Computers with Telnet open are in immediate danger of being compromised due to a critical vulnerability that allows attackers to bypass authentication.

The Telnet remote access protocol has long been superseded by the more secure and encrypted SSH, but many IoT and embedded devices have continued to ship with Telnet exposed on the LAN interface for debugging purposes over the years.

Making things worse, the vulnerability, now tracked as CVE-2026-24061, is trivial to exploit remotely, and because it has existed in the codebase for the past 11 years since version 1.9.3, it likely impacts many devices that are no longer supported and will not receive firmware updates.

Trivial exploitation

“The telnetd server invokes /usr/bin/login (normally running as root) passing the value of the USER environment variable received from the client as the last parameter,” Simon Josefsson, a GNU contributor who submitted the patch, said on the OSS-SEC mailing list. “If the client supplies a carefully crafted USER environment value being the string “-f root”, and passes the telnet(1) -a or --login parameter to send this USER environment to the server, the client will be automatically logged in as root bypassing normal authentication processes.”

In other words, the exploit is achieved with the simple command: USER=‘-f root’ telnet -a [host_ip]. This not only works against remote systems, but it can also serve as a privilege escalation exploit on the local machine if the telnet service (telnetd) is running.

Telnet is part of inetutils, the GNU network utilities package shipped with all Linux and other UNIX-based systems.
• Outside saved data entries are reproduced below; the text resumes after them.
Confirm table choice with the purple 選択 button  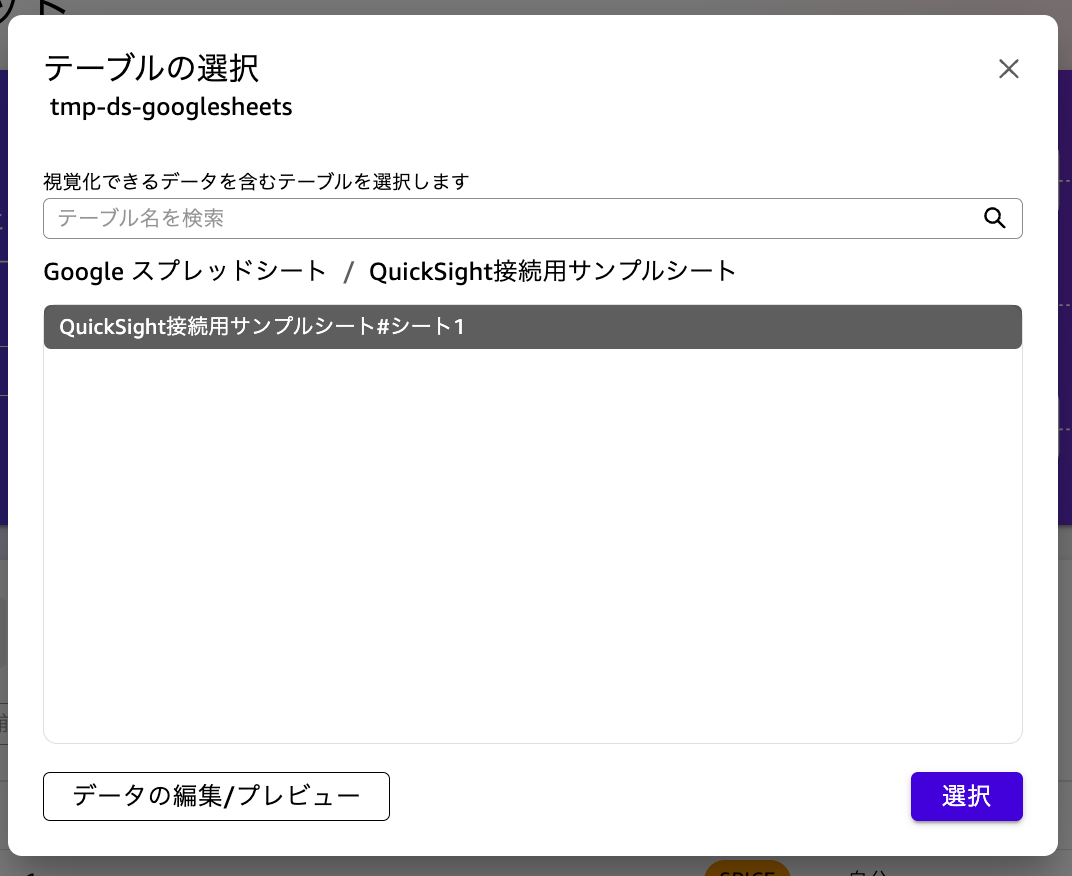[966, 796]
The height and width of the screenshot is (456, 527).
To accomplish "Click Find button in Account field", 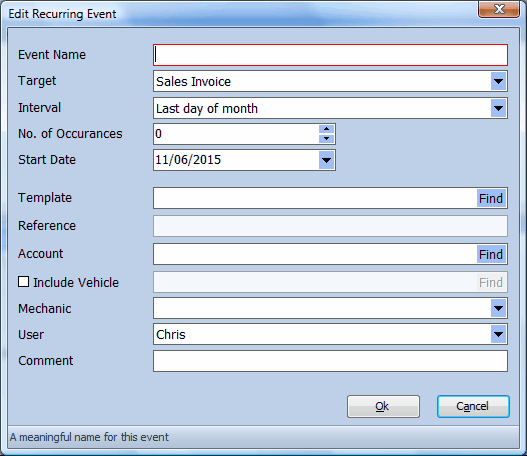I will pyautogui.click(x=491, y=254).
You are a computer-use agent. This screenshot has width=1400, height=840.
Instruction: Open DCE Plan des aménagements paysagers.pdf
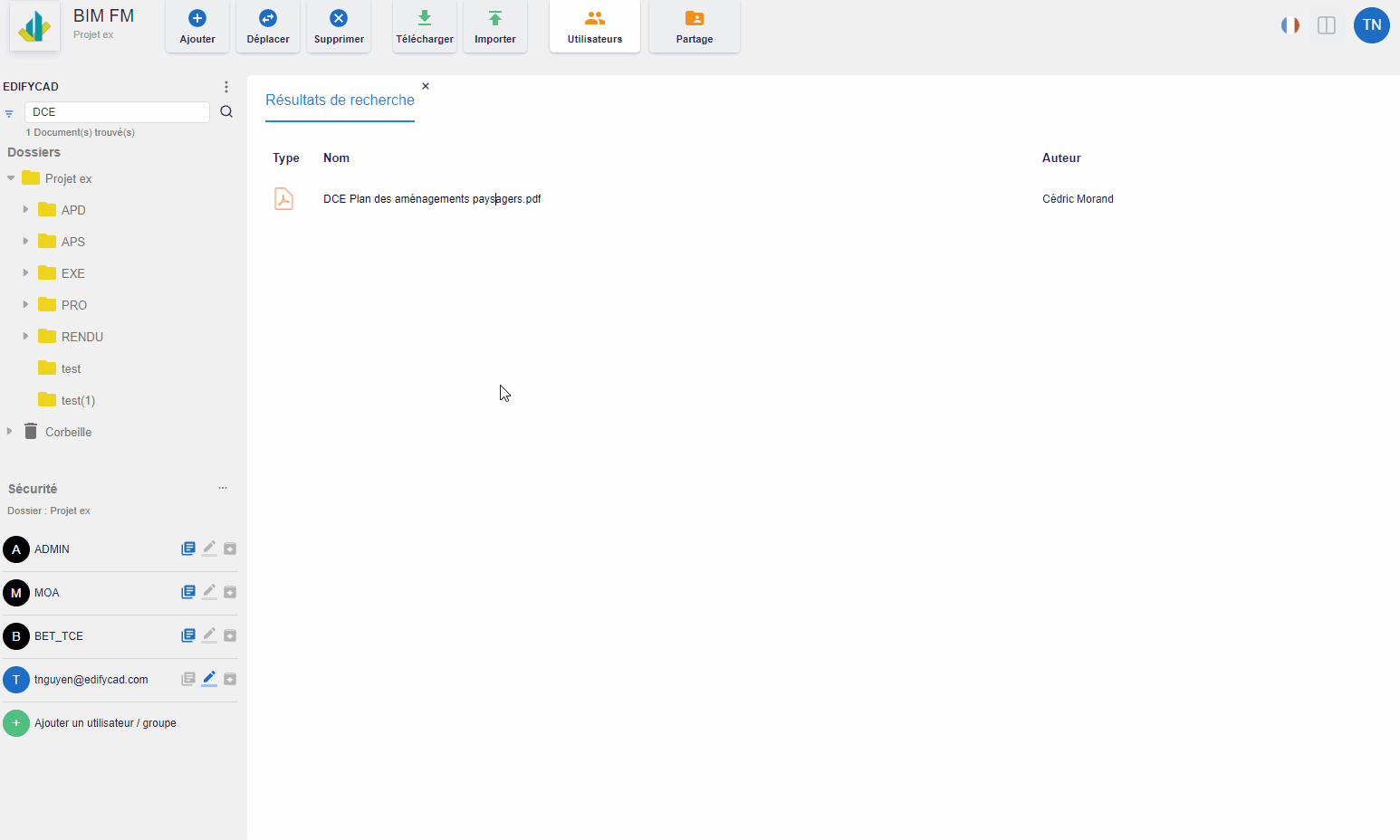pyautogui.click(x=432, y=199)
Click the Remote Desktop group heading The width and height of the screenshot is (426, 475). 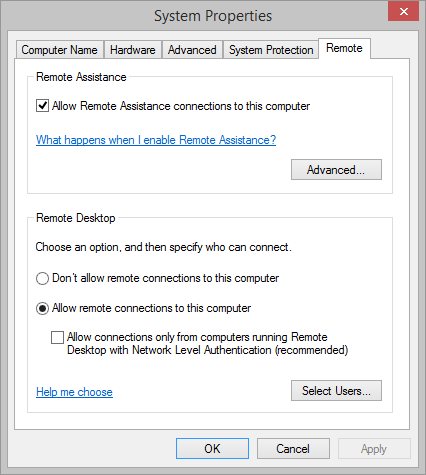tap(76, 218)
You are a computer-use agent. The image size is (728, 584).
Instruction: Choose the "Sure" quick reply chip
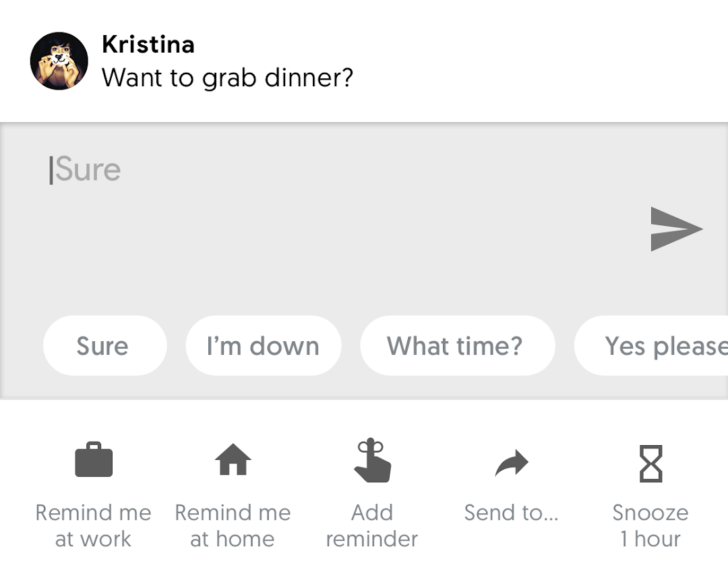tap(104, 346)

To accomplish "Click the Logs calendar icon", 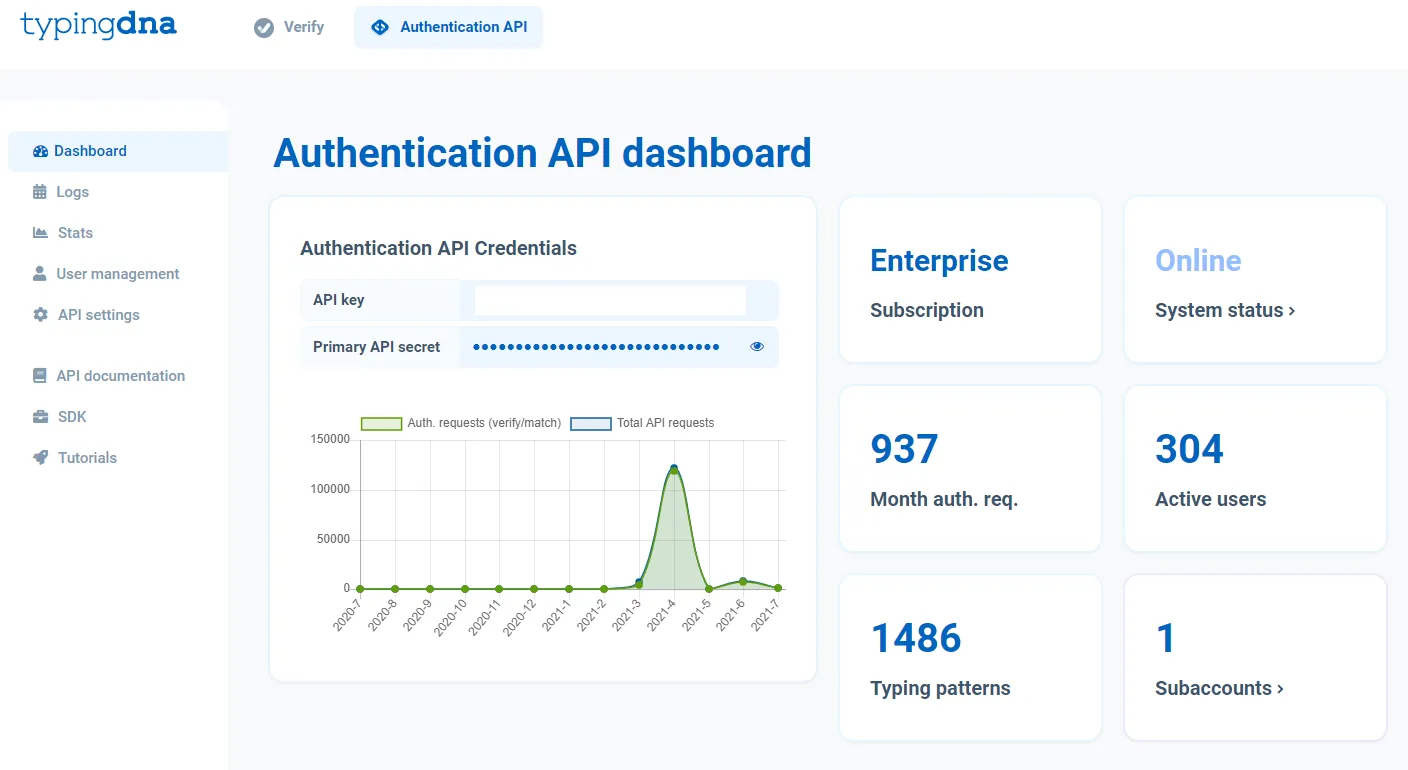I will 40,192.
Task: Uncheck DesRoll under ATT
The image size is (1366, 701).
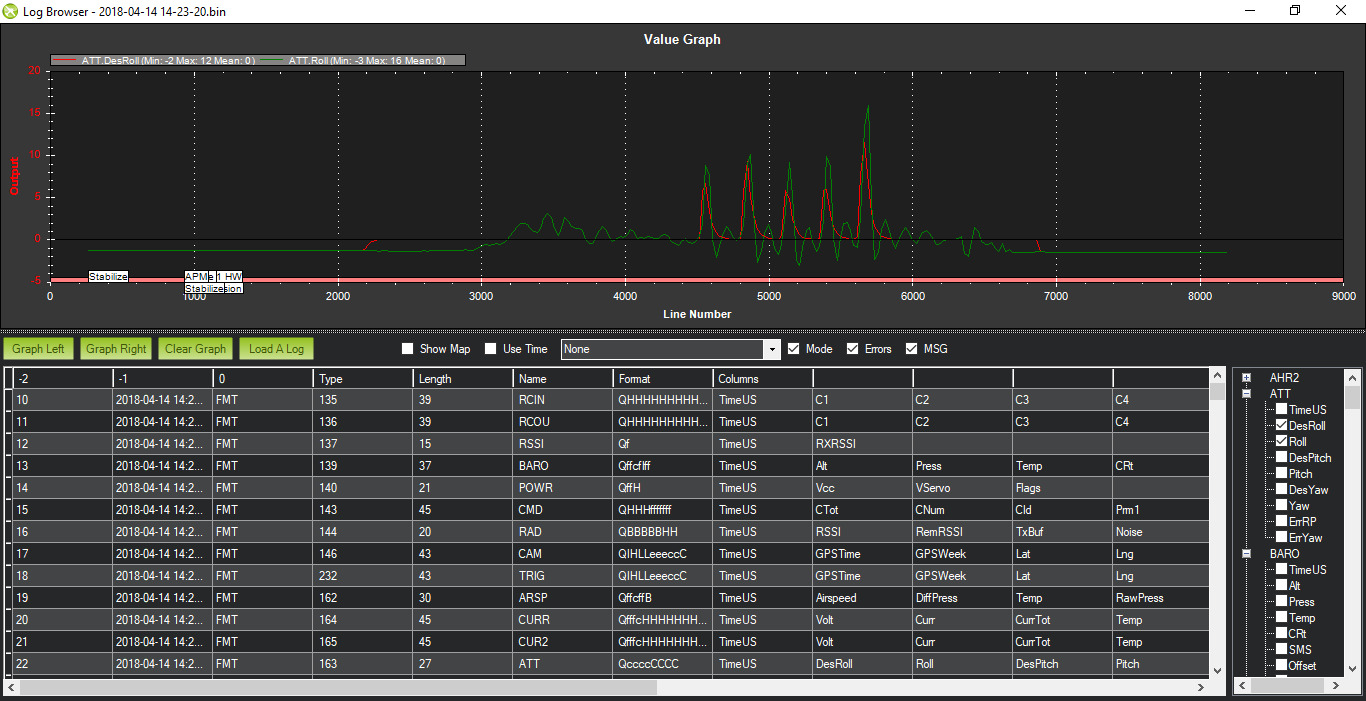Action: click(x=1281, y=425)
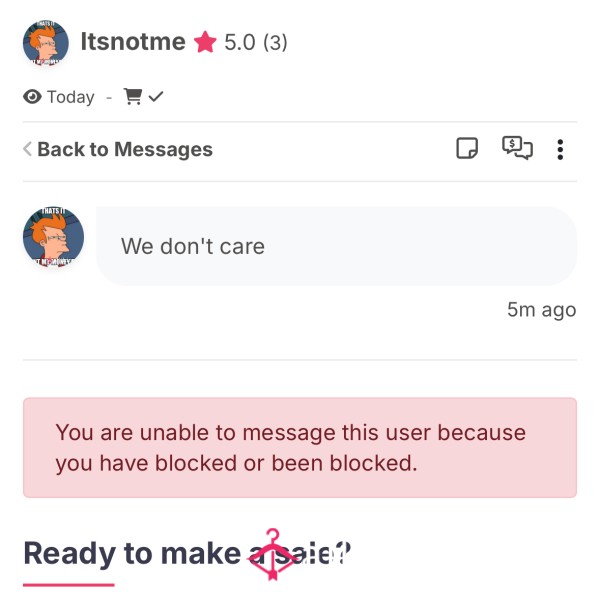Open the (3) reviews count
Viewport: 600px width, 609px height.
point(275,42)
Users are advised to deploy the patch as soon as possible or update to a patched version offered by their distribution. As a temporary mitigation, users are advised to either disable the telnet service entirely or filter access to it to only allow white-listed IP addresses.

Scan enterprise networks

The Telnet server should never be exposed to the internet in this day and age, but misconfigured servers and IoT devices that have it enabled continue to exist. These will be easily compromised by IoT worms and botnet malware. Malicious traffic monitoring service GreyNoise is already seeing attempts to exploit this vulnerability.

It’s more common to find Telnet exposed inside local networks, despite the fact that, given that it’s an obsolete program, it shouldn’t be used at all. Organizations should scan their networks and immediately isolate and firewall Telnet-enabled devices because all it takes is a malware infection on any other computer on the network for attackers to have an opportunity to exploit them. Executing this attack doesn’t require any special privileges, as low-privileged users can typically initiate telnet connections.